> [Exercise prompt]:
Exactly reproduce the entries, dropping any pictures from your copy.

*** Opening of Supplied material ***

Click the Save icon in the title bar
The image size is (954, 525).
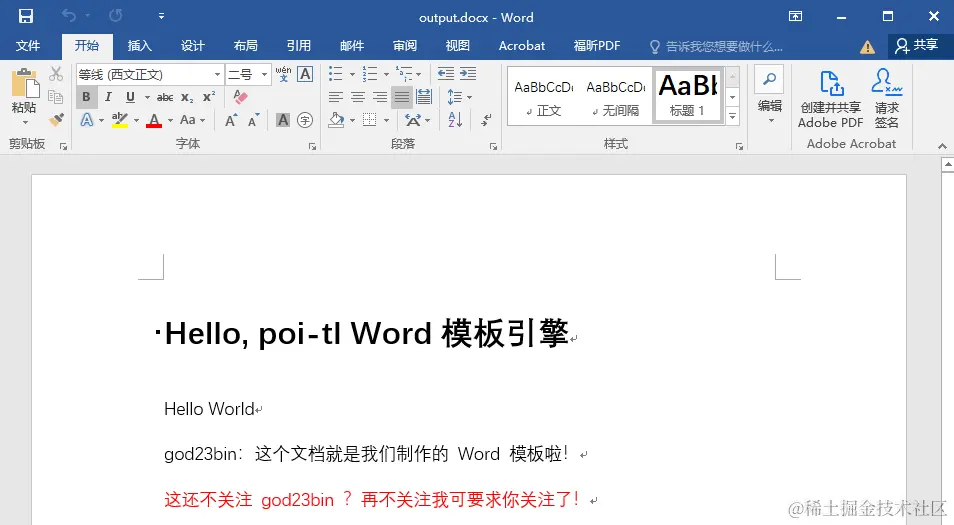(26, 16)
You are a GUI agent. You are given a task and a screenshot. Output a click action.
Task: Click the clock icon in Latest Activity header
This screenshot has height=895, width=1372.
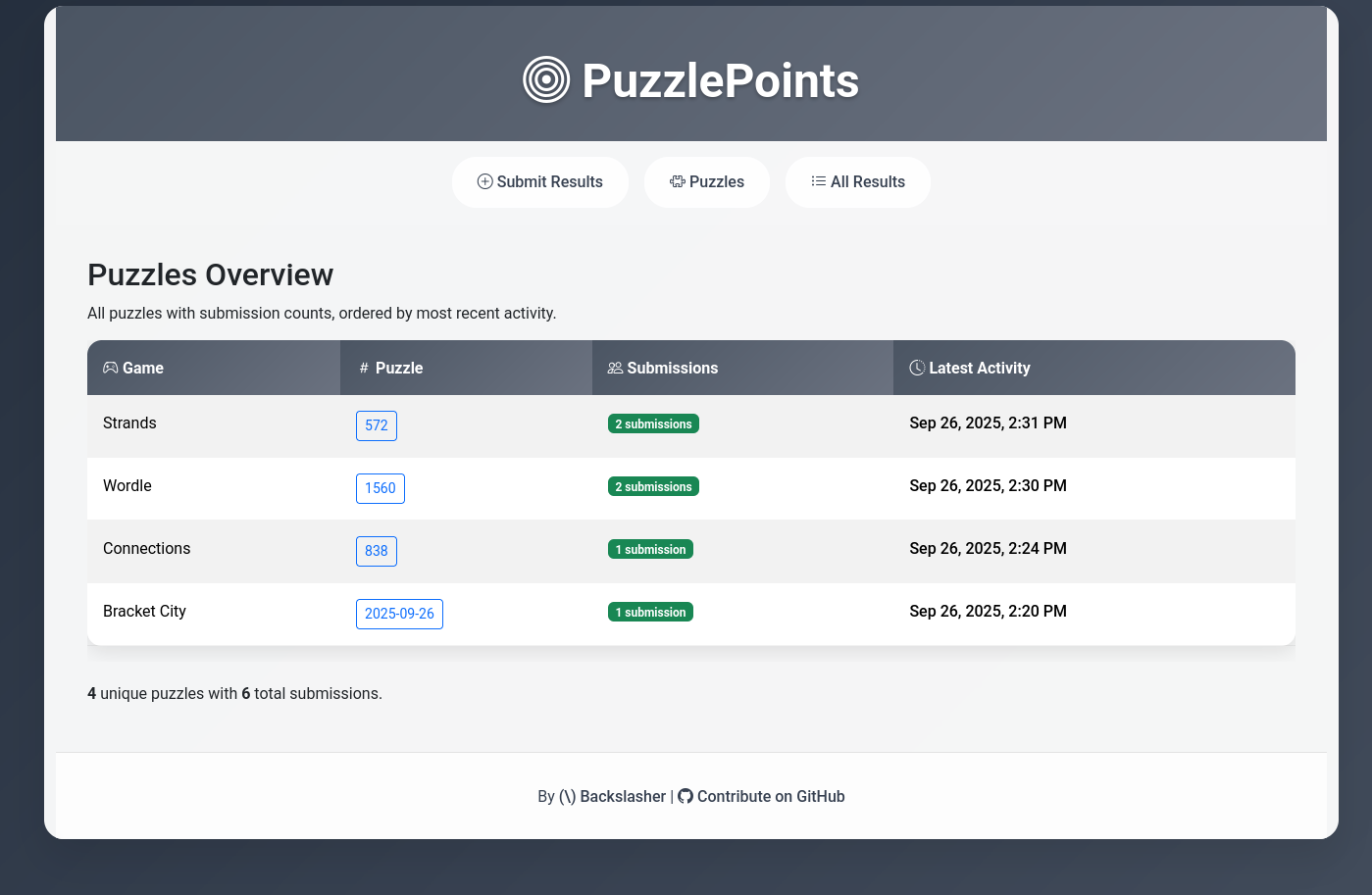pyautogui.click(x=917, y=368)
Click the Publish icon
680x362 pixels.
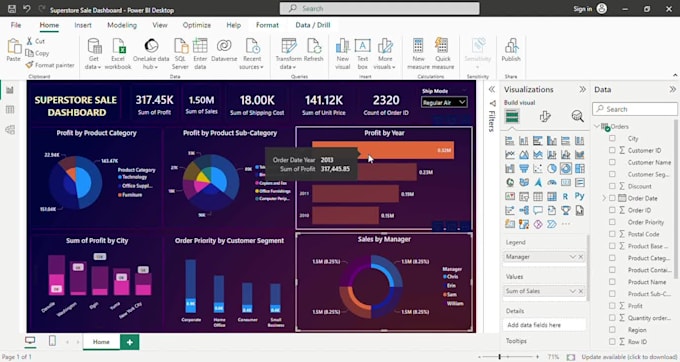pos(511,50)
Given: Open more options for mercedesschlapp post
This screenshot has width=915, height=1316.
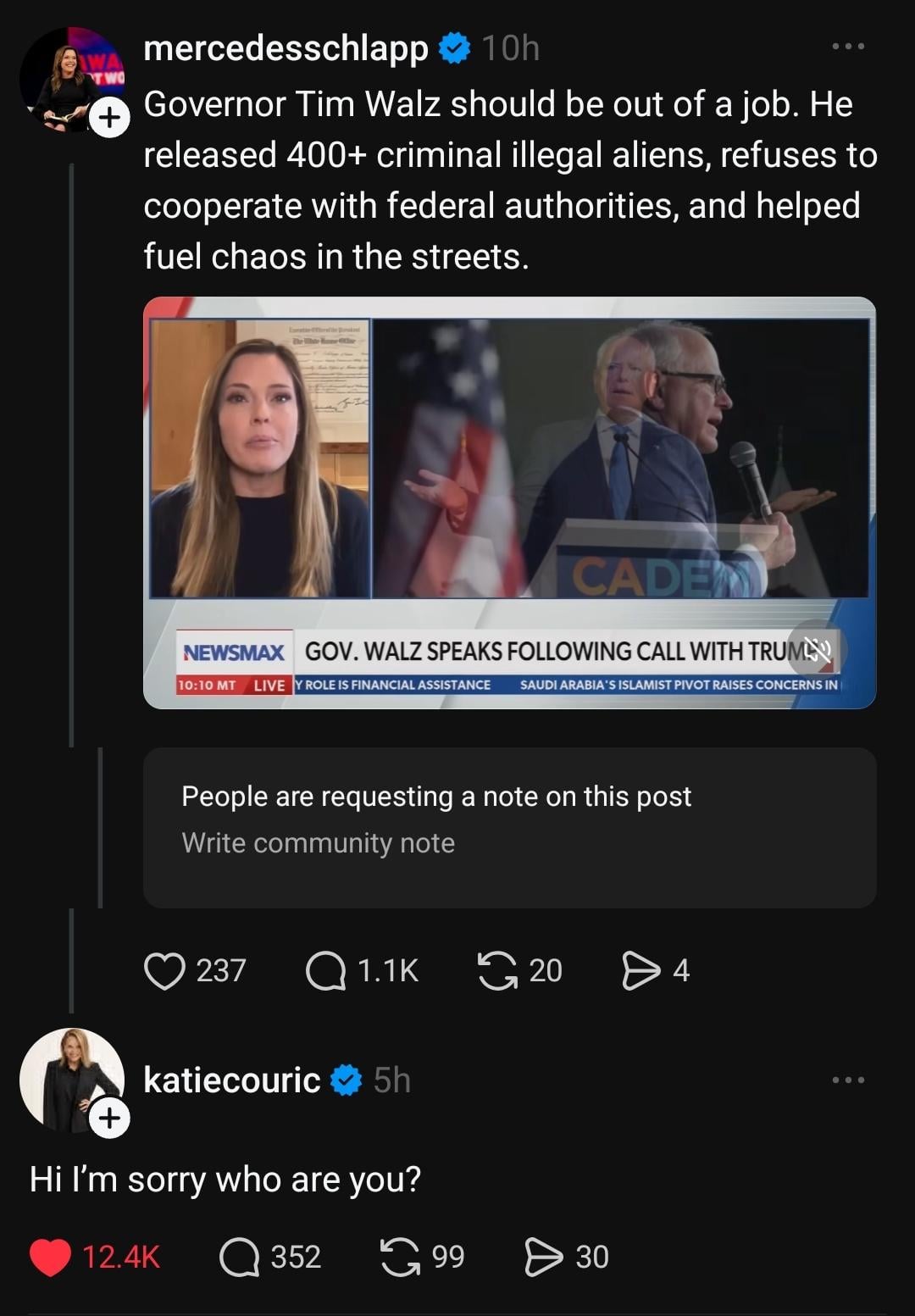Looking at the screenshot, I should (x=848, y=47).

*** Close of Supplied material ***

> [The completed task]:
Click the Save icon in the title bar
The image size is (954, 525).
(26, 16)
You are a GUI agent. You are given a task and a screenshot. Output a click action.
Task: Click the clock icon in Latest Activity header
This screenshot has height=895, width=1372.
pyautogui.click(x=917, y=368)
Click the Publish icon
680x362 pixels.
pos(511,50)
Given: Open more options for mercedesschlapp post
This screenshot has width=915, height=1316.
Looking at the screenshot, I should (x=848, y=47).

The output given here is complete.